Abstract

The bottom-trawl fishery in Portuguese continental waters is a multi-species one targeting benthic, demersal and pelagic fish, and cephalopods, where the blue whiting, Micromesistius poutassou and the longspine snipefish, Macroramphosus scolopax often constitute a major by-catch problem. The simultaneous capture of commercial and by-catch species having very different length ranges, body shapes and behavioural patterns towards the gear raises complex management issues, which cannot be addressed only by controlling the codend mesh size.
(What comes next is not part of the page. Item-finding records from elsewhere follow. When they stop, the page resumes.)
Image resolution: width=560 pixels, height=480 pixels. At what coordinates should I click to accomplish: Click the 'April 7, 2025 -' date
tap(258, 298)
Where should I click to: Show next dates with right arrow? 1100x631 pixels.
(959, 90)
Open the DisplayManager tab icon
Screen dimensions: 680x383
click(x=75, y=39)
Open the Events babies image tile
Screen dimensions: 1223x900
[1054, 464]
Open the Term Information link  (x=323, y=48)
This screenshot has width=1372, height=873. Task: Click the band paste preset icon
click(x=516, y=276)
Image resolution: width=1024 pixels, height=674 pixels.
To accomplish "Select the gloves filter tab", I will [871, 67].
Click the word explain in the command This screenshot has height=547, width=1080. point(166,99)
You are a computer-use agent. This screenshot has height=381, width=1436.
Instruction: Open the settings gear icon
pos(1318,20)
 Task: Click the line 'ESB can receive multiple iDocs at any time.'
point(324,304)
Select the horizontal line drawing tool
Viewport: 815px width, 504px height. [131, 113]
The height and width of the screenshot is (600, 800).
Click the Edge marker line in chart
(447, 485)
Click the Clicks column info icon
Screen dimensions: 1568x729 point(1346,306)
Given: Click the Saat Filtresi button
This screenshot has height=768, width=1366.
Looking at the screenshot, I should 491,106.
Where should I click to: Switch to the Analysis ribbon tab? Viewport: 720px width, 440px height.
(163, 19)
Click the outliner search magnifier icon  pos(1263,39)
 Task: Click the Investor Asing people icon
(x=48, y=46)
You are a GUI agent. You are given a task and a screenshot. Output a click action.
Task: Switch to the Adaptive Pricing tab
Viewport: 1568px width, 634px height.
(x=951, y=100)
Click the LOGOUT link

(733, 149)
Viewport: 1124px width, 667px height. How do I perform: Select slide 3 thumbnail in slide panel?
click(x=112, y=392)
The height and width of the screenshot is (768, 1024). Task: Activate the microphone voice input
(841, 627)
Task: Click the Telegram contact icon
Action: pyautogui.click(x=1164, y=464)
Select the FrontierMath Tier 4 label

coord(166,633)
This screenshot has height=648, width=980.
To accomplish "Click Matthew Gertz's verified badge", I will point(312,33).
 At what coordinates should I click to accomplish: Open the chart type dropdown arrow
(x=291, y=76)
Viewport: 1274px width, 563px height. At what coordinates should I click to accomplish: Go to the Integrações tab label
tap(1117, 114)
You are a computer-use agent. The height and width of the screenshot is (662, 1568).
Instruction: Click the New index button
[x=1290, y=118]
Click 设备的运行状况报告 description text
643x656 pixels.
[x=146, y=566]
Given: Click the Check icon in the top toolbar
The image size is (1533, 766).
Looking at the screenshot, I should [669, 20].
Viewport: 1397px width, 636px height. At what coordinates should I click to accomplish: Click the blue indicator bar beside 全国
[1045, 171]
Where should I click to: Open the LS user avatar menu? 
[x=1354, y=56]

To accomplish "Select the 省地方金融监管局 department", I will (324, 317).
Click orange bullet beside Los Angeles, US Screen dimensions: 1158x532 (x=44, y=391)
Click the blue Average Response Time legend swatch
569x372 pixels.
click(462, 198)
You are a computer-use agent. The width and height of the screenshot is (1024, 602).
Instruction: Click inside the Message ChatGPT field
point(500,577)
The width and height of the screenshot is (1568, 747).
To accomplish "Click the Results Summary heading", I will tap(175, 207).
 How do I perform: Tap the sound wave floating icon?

A sorting system comprising a modified Nordmøre grid, 30 mm bar spacing, used alone or together with a 100 mm square-mesh window was evaluated as a by-catch reduction device, during 26 hauls carried out off the Portuguese west coast, in September 2003, on board the R/V ‘Capricórnio’. Demersal and pelagic species displayed contrasting reactions towards the grid. The former (hake, Merluccius merluccius ; pouting, Trisopterus luscus ; dogfish, Scyliorhinus canicula ) contacted the grid and were size-selected, while most of the latter (Atlantic mackerel, Scomber scombrus ; horse mackerel, Trachurus trachurus ; blue whiting and snipefish) were conducted along the grid and passed through its upper opening into the codend. When the square-mesh window was placed just behind the top opening of the grid, a large escapement of pelagic fish took place. Results suggest that by reducing the grid's bar spacing and the window's mesh size used in the present trials, it will still be possible to reduce the catch of undersized demersal species, such as the hake, and promote the escape of blue whiting, while retaining most of the commercially valuable species. However, it was also evident that no such system will simultaneously solve the problem of large by-catches of longspine snipefish.